Recorded data:
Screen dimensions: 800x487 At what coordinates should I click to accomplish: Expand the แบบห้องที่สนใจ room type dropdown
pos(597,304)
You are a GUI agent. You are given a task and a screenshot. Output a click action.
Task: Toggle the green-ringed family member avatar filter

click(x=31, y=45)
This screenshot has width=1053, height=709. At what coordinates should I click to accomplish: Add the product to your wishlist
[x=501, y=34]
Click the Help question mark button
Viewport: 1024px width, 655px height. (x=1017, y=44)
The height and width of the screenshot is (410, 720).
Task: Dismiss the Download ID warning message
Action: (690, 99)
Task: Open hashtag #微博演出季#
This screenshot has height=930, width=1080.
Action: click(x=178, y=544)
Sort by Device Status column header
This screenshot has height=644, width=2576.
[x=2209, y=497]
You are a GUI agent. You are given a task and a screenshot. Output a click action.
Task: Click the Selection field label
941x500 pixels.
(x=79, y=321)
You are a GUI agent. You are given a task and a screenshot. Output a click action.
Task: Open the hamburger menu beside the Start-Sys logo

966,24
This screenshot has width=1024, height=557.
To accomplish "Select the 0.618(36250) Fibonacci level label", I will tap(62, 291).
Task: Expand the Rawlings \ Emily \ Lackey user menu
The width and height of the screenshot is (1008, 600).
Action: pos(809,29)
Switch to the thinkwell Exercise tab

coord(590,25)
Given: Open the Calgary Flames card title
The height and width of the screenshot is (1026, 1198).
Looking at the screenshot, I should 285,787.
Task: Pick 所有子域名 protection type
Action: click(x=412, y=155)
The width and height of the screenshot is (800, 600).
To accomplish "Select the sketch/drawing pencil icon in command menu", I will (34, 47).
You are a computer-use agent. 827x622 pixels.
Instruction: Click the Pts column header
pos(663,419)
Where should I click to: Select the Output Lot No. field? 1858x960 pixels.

Exercise objective:
Copy out every line above word for word.

Result of this exercise:
Screen dimensions: 800x487 At what coordinates should I click to accomplish: Expand the แบบห้องที่สนใจ room type dropdown
pos(597,304)
You are a GUI agent. You are given a task and a screenshot. Output a click action.
Task: Toggle the green-ringed family member avatar filter

click(x=31, y=45)
This screenshot has width=1053, height=709. At what coordinates should I click to accomplish: Add the product to your wishlist
[x=501, y=34]
Click the Help question mark button
Viewport: 1024px width, 655px height. (x=1017, y=44)
The height and width of the screenshot is (410, 720).
Task: Dismiss the Download ID warning message
Action: (690, 99)
Task: Open hashtag #微博演出季#
This screenshot has height=930, width=1080.
Action: click(x=178, y=544)
Sort by Device Status column header
This screenshot has height=644, width=2576.
[x=2209, y=497]
You are a GUI agent. You are given a task and a screenshot. Output a click action.
Task: Click the Selection field label
941x500 pixels.
(x=79, y=321)
You are a GUI agent. You are given a task and a screenshot. Output a click action.
Task: Open the hamburger menu beside the Start-Sys logo

966,24
This screenshot has width=1024, height=557.
To accomplish "Select the 0.618(36250) Fibonacci level label", I will tap(62, 291).
Task: Expand the Rawlings \ Emily \ Lackey user menu
The width and height of the screenshot is (1008, 600).
Action: pos(809,29)
Switch to the thinkwell Exercise tab

coord(590,25)
Given: Open the Calgary Flames card title
The height and width of the screenshot is (1026, 1198).
Looking at the screenshot, I should 285,787.
Task: Pick 所有子域名 protection type
Action: click(x=412, y=155)
The width and height of the screenshot is (800, 600).
To accomplish "Select the sketch/drawing pencil icon in command menu", I will (34, 47).
You are a computer-use agent. 827x622 pixels.
Instruction: Click the Pts column header
pos(663,419)
Where should I click to: Select the Output Lot No. field? 1858x960 pixels.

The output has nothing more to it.